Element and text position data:
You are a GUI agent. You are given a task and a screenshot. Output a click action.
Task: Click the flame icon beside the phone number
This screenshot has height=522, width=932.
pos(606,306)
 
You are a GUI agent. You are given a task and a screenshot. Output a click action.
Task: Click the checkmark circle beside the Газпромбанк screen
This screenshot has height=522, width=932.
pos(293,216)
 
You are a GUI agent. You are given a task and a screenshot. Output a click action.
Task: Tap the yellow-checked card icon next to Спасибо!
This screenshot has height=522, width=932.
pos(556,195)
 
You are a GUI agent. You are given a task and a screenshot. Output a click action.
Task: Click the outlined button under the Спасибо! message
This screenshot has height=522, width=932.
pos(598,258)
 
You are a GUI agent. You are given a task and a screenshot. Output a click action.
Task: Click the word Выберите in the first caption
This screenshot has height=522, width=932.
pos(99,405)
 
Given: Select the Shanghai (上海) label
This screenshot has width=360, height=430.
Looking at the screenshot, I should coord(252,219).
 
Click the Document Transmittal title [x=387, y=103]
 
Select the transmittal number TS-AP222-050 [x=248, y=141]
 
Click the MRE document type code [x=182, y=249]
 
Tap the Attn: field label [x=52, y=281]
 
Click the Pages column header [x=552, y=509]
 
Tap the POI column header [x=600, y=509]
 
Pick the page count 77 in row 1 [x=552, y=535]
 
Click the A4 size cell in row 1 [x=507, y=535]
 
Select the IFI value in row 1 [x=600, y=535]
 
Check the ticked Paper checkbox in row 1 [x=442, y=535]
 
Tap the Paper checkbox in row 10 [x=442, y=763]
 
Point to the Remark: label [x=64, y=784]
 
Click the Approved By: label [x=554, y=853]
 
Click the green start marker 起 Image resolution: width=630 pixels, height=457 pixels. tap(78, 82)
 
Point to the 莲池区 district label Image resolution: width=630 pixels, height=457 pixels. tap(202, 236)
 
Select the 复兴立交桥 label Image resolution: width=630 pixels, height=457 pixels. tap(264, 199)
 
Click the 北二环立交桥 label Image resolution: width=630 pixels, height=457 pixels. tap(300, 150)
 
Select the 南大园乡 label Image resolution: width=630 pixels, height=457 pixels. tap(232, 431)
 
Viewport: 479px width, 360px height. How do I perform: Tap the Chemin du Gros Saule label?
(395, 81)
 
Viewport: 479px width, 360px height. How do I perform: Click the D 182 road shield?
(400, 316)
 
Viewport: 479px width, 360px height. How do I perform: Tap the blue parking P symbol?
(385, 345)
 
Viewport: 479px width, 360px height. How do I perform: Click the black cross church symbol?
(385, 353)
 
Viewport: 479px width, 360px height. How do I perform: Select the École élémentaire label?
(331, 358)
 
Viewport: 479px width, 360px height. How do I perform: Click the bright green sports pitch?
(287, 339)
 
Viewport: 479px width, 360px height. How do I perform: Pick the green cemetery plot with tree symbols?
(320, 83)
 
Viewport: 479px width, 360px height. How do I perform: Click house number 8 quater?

▶ What to produce
Retype the lines above exactly as they appear, from the one containing "Tap the Paper" through the one containing "Point to the 莲池区", including both of those lines.

▶ Full response
Tap the Paper checkbox in row 10 [x=442, y=763]
 
Point to the Remark: label [x=64, y=784]
 
Click the Approved By: label [x=554, y=853]
 
Click the green start marker 起 Image resolution: width=630 pixels, height=457 pixels. tap(78, 82)
 
Point to the 莲池区 district label Image resolution: width=630 pixels, height=457 pixels. tap(202, 236)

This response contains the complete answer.